WORK REQUIRED
Reproduce the records word for word, beginning at the line that contains "Open the Activity log" and stopping after the line that contains "Open the eye-photo".

DATASET RECORDS
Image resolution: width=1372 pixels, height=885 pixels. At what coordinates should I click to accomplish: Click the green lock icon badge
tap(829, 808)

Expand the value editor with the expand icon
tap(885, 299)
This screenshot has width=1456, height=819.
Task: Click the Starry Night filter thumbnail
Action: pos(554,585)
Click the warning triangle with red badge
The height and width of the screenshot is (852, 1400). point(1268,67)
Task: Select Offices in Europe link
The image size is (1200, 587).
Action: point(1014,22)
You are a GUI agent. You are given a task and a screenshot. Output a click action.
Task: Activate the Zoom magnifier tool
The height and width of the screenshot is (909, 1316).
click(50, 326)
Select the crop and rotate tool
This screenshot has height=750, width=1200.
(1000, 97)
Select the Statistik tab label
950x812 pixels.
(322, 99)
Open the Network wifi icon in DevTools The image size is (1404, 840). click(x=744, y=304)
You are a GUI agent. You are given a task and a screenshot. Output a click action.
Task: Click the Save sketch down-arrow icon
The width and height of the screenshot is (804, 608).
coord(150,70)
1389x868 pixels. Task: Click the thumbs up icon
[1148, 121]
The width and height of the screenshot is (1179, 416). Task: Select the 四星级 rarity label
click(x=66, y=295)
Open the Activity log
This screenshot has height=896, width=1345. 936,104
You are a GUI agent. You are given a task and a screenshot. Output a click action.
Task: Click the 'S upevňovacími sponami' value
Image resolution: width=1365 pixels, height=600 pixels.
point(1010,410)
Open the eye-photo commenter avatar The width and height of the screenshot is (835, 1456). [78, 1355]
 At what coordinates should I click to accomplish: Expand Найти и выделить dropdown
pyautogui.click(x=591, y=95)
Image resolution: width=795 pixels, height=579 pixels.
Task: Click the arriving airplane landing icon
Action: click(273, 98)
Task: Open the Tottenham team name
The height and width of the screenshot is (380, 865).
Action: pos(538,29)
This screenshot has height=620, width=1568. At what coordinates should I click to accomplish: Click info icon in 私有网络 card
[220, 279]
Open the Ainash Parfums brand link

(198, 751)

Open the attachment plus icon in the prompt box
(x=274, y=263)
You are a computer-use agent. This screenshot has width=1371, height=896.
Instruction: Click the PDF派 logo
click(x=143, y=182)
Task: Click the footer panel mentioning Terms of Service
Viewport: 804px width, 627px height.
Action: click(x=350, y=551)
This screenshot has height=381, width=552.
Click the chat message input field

RESPONSE
Open the Activity log
This screenshot has height=896, width=1345. 936,104
You are a GUI agent. You are given a task and a screenshot. Output a click action.
Task: Click the 'S upevňovacími sponami' value
Image resolution: width=1365 pixels, height=600 pixels.
point(1010,410)
Open the eye-photo commenter avatar The width and height of the screenshot is (835, 1456). [78, 1355]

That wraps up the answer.